** Opening MATERIAL PROVIDED block **

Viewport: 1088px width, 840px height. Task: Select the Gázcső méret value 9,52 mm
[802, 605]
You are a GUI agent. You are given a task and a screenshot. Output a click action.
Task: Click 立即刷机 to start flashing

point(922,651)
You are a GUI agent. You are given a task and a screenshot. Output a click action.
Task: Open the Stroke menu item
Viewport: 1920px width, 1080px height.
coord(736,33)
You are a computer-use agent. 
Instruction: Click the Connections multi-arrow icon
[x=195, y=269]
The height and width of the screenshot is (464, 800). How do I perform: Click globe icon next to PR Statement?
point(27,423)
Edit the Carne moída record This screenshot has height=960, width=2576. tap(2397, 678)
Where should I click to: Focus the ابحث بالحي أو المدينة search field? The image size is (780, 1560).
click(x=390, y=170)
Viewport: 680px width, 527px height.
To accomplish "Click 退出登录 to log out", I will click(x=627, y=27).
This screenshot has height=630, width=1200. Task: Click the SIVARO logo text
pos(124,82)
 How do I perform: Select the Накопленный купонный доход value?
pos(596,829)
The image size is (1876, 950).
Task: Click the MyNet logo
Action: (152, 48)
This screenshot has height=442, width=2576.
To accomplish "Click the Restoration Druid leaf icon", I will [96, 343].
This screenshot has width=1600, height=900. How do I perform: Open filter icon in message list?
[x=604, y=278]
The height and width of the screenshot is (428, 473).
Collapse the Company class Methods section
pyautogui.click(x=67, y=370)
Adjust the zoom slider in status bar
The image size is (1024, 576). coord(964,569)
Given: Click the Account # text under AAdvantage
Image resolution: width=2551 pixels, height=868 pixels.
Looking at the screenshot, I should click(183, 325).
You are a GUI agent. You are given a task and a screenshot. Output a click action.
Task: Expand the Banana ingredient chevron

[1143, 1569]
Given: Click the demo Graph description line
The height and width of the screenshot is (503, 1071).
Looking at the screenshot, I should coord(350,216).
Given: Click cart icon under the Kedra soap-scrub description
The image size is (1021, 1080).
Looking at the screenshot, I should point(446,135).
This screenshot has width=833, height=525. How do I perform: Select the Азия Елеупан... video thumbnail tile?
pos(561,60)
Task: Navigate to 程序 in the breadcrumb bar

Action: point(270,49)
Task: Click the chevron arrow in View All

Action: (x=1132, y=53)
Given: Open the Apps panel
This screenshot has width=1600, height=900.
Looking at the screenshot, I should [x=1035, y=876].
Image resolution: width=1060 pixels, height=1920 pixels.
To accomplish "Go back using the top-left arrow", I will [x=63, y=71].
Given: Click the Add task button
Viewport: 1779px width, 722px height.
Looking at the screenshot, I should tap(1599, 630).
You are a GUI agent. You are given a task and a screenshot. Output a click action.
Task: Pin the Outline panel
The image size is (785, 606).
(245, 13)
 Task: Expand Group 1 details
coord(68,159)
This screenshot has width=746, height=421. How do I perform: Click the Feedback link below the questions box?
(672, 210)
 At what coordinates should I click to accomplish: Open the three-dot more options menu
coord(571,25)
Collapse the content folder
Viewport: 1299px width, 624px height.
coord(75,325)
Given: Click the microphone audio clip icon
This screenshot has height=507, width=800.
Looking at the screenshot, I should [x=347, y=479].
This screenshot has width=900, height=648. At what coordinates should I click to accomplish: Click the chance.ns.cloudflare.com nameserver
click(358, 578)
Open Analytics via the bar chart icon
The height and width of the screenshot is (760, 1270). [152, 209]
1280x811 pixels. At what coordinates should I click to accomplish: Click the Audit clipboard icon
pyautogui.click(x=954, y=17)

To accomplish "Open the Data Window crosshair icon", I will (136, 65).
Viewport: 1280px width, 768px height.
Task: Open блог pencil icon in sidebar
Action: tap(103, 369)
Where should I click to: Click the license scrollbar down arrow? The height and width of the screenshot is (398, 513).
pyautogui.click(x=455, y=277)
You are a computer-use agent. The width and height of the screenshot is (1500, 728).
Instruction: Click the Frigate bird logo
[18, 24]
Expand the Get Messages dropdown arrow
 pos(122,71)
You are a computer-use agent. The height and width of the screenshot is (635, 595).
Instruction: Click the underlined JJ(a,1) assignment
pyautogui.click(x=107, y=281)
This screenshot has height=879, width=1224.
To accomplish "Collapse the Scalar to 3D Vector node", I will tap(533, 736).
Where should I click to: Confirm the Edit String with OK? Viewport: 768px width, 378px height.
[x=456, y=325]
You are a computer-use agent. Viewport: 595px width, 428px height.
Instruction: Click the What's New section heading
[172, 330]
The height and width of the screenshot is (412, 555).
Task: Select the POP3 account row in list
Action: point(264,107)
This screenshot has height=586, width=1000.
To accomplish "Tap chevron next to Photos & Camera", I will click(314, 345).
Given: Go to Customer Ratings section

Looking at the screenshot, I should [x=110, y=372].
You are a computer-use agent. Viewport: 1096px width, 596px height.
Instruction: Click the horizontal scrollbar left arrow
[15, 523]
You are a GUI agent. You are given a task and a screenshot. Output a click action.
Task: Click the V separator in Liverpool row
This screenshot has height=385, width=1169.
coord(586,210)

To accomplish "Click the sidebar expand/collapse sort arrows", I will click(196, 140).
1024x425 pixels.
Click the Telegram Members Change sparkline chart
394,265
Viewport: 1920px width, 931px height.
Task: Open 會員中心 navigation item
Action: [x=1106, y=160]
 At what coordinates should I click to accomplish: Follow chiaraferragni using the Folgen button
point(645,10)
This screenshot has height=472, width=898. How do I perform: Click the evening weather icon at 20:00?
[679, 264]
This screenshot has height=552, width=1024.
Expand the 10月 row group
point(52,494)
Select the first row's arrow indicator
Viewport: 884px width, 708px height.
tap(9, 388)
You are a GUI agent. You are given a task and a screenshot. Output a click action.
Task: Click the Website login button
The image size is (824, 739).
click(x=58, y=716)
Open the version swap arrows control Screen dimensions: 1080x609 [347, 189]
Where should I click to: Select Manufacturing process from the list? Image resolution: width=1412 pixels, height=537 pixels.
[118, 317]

** Closing MATERIAL PROVIDED block **

• **WHAT NEEDS TO BE DONE**
Pull out every line of the records above that contains the word "arrows".

• **RESPONSE BOX**
To accomplish "Click the sidebar expand/collapse sort arrows", I will click(196, 140).
Open the version swap arrows control Screen dimensions: 1080x609 [347, 189]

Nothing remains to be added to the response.